Tidak sedikit kekerasan itu timbul karena terjadi permasalahan-permasalahan hidup yang menimpa, seperti permasalah ekonomi, sosial atau ketidak puasan dalam diri sehingga ia salurkan masalah itu dengan amarah, kriminalisme dan melukai orang lain.
Bentuk kekerasan bermacam-macam jika dipaparkan, tidak saja melekat pada hal yang berbau fisik; penganiayaan maupun pembunuhan saja. Namun juga muncul pada masalah sosial dan lainnya.
Orang tua, muda-mudi yang menelantarkan anak karena hubungan gelap atau faktor lain tidak mau mengurus atau mengasuh layaknya seorang ibu, adalah termasuk dari tindak kekerasan.
Para koruptor yang memakan uang rakyat, sehingga merugikan Negara adalah bagian dari kekerasan. Negara atau petinggi eksekutif yang dzholim pada rakyatnya, sehingga banyak terjadi kemiskinan atau bahkan menimbulkan kematian karena busung lapar juga termasuk dari kekerasan, disengaja atau tidak hal itu rakyat menjadi korban.
Orang yang meneror atau melecehkan dalam bentuk apapun baik secara langsung atau di media maya sekalipun sama juga tindak kekerasan, sebab kekerasan tidak hanya pada sifat fisik saja, namun perasaan dalam batin yang dirugikan adalah termasuk juga kekerasan.
Prilaku yang sifatnya menyinggung atau meresahkan termasuk juga kekerasan, karena telah mengganggu kenyamanan orang lain.
Berbagai bentuk yang menyulut api kekerasan salah satunya bisa disebabkan oleh pengaruh minuman keras dan obat-obatan. Pada hal demikian dapat merubah karakter sikap, sifat dan prilaku penggunanya.

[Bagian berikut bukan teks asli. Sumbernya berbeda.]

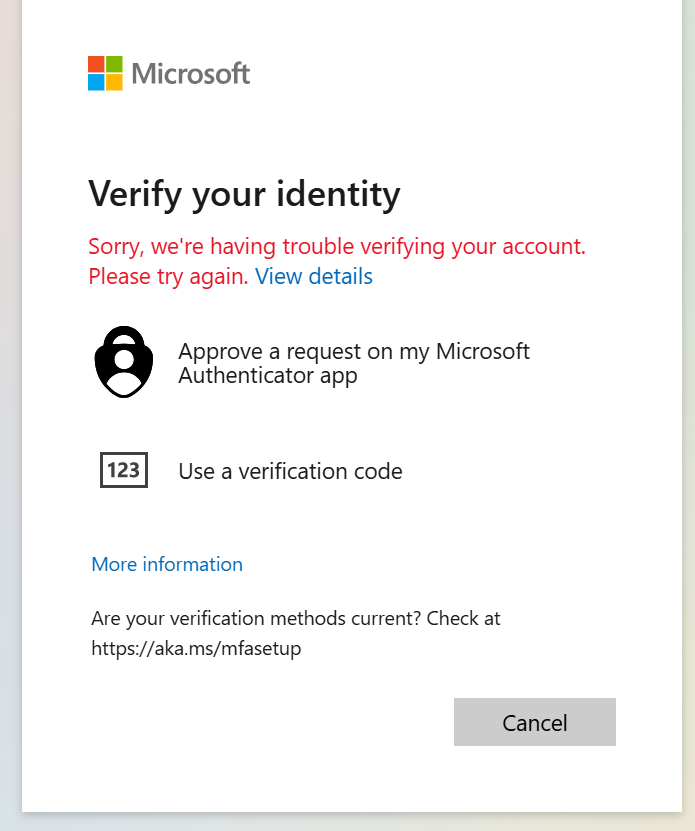
Task: Open the More information link
Action: point(166,564)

Berbicara obat-obatan jenis narkoba tentunya sangat berbahaya, dampaknya dapat merusak sel otak. Kerusakan sel otak tersebut menyebabkan kelainan pada tubuh (fisik) dan jiwa (mental dan moral) seseorang. Narkoba pula dapat merubah manusia menjadi kejam, dan berakhlak buruk.
Demikian pula dengan minuman keras, bagi orang yang mengkonsumsinya akan kehilangan kesadaran, sehingga apapun tindakan-Nya sering di luar batas kendali. Sebabnya tindak prilaku kekerasan perlahan akan mendarah daging terhadap si pengguna, merubah moral menjadi amoral, dibutakan oleh pengaruh minuman keras dan obat-obatan.
Dari itulah selain obat terlarang, pemerintah berupaya menyusun RUU tentang larangan minuman beralkohol yang dimana jika melanggar maka masuk pada tindak pidana, baik yang mengkonsumsi bahkan yang meproduksinya juga akan kena denda.
Akhir-akhir ini tidak sedikit informasi maupun berita yang mengabarkan tentang tindak kekerasan dalam rumah tangga maupun kekejaman oleh oknum pelaku pemerkosaan dibawah umur, pengeroyokan, tawuran antar kampung, pembegalan bahkan pembunuhan sadis kerap kali terjadi. Dan yang lebih mirisnya lagi jika hal itu dilakukan oleh keluarganya sendiri, atau marak di kalangan generasi muda-mudi.
Memang tak heran, sebab generasi muda labil adalah masa-masa dimana timbul pengekspresian diri, sifat alami usia muda adalah menunjukan jati diri dan eksploratif. Namun sayang sekali jika sikap ini sering di salah gunakan, bukan untuk hal positif akan tetapi lebih pada sikap yang menyimpang atau negatif.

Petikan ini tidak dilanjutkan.